Records for pointing at text and elements:
** Begin **

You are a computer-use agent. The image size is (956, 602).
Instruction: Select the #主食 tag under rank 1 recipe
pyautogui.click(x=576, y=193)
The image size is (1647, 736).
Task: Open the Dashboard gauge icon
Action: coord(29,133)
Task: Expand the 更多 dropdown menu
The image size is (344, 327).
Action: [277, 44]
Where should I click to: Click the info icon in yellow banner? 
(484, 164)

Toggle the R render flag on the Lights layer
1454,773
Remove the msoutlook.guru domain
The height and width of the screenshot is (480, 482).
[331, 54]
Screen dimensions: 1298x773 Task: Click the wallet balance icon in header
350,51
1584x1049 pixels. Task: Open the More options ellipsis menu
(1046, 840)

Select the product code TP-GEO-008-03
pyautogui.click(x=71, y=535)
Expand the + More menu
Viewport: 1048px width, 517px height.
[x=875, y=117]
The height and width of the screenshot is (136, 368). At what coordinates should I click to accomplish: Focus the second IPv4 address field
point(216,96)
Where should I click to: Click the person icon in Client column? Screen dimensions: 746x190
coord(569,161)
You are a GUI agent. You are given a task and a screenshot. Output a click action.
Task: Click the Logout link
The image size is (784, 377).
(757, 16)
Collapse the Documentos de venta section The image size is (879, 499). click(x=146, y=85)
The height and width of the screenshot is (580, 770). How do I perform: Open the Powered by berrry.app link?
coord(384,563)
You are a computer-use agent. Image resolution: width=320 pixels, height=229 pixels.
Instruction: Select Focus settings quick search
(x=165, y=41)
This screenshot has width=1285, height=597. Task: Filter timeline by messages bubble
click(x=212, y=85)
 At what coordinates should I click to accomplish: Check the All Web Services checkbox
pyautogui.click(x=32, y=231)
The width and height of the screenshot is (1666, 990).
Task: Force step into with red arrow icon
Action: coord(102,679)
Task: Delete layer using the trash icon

** End **

◆ TASK INSTRUCTIONS ◆
Pick out each line in the records above that contains the word "layer", and copy those lines.

◆ COMPLETED TASK ◆
Toggle the R render flag on the Lights layer
Task: Delete layer using the trash icon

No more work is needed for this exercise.